Les enquêteurs mènent une course contre la montre à Salisbury, pour retrouver l'objet au contact duquel un couple a été empoisonné au Novitchok, une affaire qui relance les tensions entre Londres et la Russie, quatre mois après l'empoisonnement des Skripal.
L'homme de 45 ans et la femme de 44 ans, hospitalisés dans un état critique, ont été exposés au poison «après avoir manipulé un objet contaminé», a expliqué la police londonienne, sans pouvoir dire à ce stade s'il provient du même lot que celui qui avait empoisonné l'ex-espion Sergueï Skripal et sa fille Ioulia le 4 mars.
«Cela pourrait être une seringue, un petit contenant chirurgical (...) qui peut facilement passer inaperçu», a estimé Hamish de Bretton-Gordon, un expert en armes chimiques interrogé par l'AFP.
Selon un scientifique travaillant pour le gouvernement britannique interrogé par la BBC, «le Novitchok est si toxique qu'il peut passer à travers la peau et n'a pas besoin d'être ingéré (pour faire effet)».
Les enquêteurs mènent des «recherches systématiques et méticuleuses dans plusieurs endroits», pour dénicher cet objet, a précisé la police. Six lieux fréquentés par le couple en fin de semaine dernière ont été fermés au public. Le foyer pour personnes sans abri où réside la femme empoisonnée, identifiée par un ami comme étant Dawn Sturgess, a été évacué jeudi.
Anne Zhang, une mère de famille de 37 ans, se faisait du souci pour ses deux enfants, dont la plus petite s'est rendue récemment dans un parc de Salibury fréquenté vendredi par les malades et désormais entouré d'un cordon policier.
«Le parc est maintenant fermé, donc je m'inquiète oui, j'ai peur qu'elle ait touché quelque chose», a-t-elle à l'AFP. «Maintenant, mes enfants ne vont plus de ce côté-là de la ville, ils vont à l'école, ils rentrent à la maison et c'est tout».
En attendant de savoir où et comment le couple a été contaminé, les autorités ont enjoint le public de ne pas ramasser d'objets inconnus.
Le risque pour la population reste «faible», selon l'agence de santé publique Public Health England (PHE). Mais elle a néanmoins conseillé «par précaution» aux personnes s'étant rendues aux mêmes endroits que les victimes de laver leurs vêtements et nettoyer le reste de leurs effets personnels.
Tensions diplomatiques ravivées
De nouveaux empoisonnements restent une «possibilité», a déclaré Helen Pickup, une mère de famille de 49 ans, interrogée vendredi par l'AFP. «Mais vous ne pouvez pas demander aux gens de rester chez eux. La vie doit continuer normalement».

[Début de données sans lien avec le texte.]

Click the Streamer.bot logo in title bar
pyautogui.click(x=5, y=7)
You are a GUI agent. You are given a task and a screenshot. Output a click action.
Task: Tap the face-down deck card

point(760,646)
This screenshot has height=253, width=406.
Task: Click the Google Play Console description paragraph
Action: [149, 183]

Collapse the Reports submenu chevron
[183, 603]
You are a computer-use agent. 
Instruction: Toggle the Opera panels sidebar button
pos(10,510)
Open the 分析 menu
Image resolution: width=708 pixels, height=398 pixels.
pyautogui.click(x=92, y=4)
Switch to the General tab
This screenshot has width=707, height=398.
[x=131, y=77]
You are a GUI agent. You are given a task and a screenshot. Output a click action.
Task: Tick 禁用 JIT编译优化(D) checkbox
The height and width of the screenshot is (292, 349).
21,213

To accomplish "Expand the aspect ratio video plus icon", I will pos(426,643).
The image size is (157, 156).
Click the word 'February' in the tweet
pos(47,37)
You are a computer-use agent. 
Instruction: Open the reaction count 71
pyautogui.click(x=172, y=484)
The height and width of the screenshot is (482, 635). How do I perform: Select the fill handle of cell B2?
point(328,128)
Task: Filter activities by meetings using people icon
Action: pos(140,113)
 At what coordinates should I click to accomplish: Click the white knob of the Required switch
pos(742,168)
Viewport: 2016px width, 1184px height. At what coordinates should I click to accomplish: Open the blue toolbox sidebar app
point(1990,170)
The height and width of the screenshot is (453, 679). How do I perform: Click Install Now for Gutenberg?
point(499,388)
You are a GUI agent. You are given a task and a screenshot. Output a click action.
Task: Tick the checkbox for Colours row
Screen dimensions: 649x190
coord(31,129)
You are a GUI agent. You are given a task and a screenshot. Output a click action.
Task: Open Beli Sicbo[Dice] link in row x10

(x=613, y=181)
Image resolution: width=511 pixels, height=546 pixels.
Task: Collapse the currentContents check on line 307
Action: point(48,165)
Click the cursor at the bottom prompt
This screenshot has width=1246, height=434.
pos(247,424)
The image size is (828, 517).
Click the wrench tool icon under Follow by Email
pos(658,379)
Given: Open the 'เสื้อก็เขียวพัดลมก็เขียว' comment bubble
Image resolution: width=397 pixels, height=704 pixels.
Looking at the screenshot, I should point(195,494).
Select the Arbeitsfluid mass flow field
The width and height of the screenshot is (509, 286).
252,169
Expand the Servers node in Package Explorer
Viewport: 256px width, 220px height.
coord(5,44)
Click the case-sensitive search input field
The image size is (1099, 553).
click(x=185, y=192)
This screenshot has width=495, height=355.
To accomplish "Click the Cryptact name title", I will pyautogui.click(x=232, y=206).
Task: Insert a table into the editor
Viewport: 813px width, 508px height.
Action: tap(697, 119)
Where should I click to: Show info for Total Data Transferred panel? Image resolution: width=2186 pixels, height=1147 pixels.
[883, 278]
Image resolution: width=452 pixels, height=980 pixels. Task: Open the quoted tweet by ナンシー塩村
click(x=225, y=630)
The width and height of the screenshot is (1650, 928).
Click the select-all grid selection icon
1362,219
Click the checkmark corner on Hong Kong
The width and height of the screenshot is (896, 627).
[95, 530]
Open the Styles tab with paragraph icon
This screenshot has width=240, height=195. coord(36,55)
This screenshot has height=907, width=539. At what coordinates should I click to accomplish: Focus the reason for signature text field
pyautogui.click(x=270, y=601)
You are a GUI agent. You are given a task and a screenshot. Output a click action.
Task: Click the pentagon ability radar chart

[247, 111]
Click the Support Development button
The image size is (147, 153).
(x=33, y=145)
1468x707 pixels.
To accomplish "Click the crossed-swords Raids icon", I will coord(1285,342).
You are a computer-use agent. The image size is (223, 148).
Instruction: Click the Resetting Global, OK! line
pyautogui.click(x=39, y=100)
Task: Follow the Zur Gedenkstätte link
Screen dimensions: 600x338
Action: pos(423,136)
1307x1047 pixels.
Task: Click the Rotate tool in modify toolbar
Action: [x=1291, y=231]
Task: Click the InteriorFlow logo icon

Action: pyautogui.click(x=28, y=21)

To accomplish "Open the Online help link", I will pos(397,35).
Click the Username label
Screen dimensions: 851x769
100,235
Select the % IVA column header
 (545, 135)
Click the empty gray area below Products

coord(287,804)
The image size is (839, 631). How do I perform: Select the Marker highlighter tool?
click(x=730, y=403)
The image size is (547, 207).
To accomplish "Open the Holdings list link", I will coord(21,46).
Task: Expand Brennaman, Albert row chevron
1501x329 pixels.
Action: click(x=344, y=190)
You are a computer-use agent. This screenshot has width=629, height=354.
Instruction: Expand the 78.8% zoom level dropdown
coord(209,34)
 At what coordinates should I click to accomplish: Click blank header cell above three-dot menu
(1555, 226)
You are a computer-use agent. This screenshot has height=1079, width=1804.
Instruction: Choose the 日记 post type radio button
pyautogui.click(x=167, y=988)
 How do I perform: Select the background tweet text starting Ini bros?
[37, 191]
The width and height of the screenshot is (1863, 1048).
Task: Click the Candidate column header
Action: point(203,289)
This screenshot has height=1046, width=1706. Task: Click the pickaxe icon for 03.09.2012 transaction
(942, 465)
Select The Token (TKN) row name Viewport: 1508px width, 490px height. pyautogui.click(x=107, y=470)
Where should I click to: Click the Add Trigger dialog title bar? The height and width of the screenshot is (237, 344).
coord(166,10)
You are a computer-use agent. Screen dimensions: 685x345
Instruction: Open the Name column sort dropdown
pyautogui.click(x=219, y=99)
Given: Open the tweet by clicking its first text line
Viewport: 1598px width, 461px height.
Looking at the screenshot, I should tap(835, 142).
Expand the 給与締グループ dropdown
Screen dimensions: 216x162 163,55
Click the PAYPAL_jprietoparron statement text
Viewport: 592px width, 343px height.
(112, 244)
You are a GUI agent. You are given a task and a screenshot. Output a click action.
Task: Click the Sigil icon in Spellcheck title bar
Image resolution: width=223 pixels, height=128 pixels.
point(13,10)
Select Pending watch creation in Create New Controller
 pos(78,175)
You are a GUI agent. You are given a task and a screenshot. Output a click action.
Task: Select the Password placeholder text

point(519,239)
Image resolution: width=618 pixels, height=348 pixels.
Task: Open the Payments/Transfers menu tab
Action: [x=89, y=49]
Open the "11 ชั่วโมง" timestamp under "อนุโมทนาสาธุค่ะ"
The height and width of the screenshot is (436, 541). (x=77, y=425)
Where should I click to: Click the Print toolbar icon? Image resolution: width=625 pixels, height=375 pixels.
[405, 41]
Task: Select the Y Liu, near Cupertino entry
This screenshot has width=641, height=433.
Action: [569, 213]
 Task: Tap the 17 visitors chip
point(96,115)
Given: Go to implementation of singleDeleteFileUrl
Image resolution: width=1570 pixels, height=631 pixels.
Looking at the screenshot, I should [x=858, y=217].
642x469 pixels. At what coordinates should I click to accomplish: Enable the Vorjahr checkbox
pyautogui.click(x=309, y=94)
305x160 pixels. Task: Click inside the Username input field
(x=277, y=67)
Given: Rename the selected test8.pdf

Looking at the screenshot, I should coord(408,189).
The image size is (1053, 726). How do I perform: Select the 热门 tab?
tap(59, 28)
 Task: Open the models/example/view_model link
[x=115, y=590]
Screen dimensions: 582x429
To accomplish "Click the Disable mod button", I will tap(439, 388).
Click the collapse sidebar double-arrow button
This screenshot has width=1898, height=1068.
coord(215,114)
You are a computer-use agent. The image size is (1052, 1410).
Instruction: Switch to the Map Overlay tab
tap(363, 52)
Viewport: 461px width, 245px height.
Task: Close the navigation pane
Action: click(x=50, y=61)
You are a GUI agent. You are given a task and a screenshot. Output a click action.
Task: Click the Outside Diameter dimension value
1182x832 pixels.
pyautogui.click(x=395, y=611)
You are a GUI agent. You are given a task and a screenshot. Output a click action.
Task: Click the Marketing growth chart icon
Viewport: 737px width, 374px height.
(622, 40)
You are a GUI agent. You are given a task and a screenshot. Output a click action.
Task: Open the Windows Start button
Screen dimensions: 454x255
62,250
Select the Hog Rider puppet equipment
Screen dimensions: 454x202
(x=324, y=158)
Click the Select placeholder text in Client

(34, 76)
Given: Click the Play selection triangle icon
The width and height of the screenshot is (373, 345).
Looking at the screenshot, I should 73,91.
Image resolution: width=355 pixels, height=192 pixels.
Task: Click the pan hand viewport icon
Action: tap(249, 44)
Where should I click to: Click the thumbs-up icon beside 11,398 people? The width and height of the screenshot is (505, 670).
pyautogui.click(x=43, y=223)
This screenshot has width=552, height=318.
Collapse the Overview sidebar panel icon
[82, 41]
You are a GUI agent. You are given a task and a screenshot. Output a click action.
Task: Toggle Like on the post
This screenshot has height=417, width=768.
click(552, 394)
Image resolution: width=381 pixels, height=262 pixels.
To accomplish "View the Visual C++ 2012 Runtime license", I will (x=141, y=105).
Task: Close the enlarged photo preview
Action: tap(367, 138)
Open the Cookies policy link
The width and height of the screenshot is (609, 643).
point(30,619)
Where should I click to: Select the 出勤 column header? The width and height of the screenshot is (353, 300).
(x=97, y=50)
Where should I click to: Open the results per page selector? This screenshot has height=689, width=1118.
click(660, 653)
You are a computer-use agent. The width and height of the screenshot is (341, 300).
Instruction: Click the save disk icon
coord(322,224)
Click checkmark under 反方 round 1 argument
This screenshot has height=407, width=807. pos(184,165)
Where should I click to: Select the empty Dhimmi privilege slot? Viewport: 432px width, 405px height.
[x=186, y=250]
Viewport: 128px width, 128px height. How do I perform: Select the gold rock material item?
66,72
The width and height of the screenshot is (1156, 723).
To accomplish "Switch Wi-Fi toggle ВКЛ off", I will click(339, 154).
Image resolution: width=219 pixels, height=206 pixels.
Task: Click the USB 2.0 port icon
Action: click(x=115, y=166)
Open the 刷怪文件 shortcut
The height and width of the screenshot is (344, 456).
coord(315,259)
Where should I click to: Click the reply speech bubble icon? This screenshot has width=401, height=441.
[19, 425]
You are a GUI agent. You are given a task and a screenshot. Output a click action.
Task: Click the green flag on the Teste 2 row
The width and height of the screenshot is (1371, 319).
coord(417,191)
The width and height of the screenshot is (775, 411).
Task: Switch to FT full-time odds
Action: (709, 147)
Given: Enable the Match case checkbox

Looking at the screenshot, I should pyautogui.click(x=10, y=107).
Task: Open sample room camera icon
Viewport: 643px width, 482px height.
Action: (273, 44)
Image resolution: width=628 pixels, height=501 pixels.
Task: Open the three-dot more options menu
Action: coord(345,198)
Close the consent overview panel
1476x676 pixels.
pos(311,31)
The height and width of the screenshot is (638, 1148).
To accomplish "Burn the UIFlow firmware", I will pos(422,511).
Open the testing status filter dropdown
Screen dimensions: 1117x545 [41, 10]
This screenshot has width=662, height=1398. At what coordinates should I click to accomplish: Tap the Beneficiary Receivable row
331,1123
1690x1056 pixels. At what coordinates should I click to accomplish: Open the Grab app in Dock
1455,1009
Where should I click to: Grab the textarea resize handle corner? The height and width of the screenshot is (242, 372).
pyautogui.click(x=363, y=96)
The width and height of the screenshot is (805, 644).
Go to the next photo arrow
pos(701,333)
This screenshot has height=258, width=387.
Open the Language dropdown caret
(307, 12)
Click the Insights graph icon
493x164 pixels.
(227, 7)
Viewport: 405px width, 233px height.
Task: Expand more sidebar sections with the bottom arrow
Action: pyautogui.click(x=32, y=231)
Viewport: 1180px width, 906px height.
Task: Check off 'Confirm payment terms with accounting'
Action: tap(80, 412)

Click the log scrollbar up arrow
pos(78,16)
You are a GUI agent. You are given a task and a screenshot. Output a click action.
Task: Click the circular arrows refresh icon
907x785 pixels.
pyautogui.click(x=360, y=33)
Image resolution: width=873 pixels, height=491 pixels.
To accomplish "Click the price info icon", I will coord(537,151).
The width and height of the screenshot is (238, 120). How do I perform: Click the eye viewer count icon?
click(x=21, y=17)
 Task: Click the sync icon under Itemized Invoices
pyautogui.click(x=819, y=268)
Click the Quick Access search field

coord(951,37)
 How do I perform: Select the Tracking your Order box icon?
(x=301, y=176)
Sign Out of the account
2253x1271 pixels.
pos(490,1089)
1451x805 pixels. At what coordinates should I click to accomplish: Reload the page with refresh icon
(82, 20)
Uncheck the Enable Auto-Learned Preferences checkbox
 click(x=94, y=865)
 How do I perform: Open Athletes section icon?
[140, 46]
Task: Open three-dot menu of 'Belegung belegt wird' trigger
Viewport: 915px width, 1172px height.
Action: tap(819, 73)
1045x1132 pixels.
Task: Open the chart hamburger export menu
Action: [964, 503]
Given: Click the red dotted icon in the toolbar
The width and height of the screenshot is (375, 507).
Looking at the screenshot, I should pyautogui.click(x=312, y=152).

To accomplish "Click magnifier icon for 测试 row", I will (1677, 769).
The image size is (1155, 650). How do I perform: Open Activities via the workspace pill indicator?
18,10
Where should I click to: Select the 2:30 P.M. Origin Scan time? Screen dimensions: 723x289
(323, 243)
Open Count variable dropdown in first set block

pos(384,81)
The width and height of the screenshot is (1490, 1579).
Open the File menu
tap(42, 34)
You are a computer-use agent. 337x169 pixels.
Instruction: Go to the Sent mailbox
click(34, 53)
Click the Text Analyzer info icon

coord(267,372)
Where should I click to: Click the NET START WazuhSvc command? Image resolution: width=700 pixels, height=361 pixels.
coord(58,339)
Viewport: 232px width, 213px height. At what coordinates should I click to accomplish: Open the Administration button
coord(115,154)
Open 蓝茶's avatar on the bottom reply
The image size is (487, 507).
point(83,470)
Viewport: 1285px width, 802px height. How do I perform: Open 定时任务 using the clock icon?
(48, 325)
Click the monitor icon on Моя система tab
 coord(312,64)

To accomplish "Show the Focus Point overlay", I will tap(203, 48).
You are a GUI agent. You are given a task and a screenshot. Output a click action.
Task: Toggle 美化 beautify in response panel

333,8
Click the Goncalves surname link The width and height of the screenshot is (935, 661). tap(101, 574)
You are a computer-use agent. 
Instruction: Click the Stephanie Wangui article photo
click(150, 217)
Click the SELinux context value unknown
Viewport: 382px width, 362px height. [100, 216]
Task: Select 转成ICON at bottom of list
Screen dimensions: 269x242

Ce nouvel empoisonnement ravive les tensions entre Londres et Moscou, accusée par le Royaume-Uni d'être derrière l'attaque de Sergueï Skripal et de sa fille.
«Il est totalement inacceptable que nos citoyens soient des cibles délibérées ou accidentelles ou qu'on déverse du poison dans nos rues, nos parcs, nos villes», a déclaré le ministre de l'Intérieur, Sajid Javid au Parlement, appelant l'état russe à «s'expliquer».
«Utiliser un agent neurotoxique persistant dans une zone civile est extraordinaire, c'est un crime de guerre, c'est un acte de terreur absolument odieux conduit par un Etat qui prétend être un Etat normal», a fustigé au micro de la BBC le député conservateur Tom Tugendhat, président du Comité des affaires étrangères de la Chambre des Communes.
La porte-parole de la diplomatie russe, Maria Zakharova, a dénoncé jeudi les «sales jeux politiques commencés par certaines forces à Londres». «Le gouvernement de Theresa May et ses représentants auront à s'excuser», a-t-elle prévenu.
L'ambassade russe à Londres a qualifié de «déconcertante» l'attitude britannique. «La Russie a proposé une enquête conjointe sur Salisbury dès le début, la proposition reste valable. Au lieu de coopérer, Londres préfère créer de la confusion et intimider ses propres citoyens», a tweeté l'ambassade.
Londres pourrait chercher le soutien de ses alliés face à Moscou, alors qu'une visite du président Donald Trump est prévue dans une semaine au Royaume-Uni et qu'un sommet de l'Otan sera organisé les 11 et 12 juillet.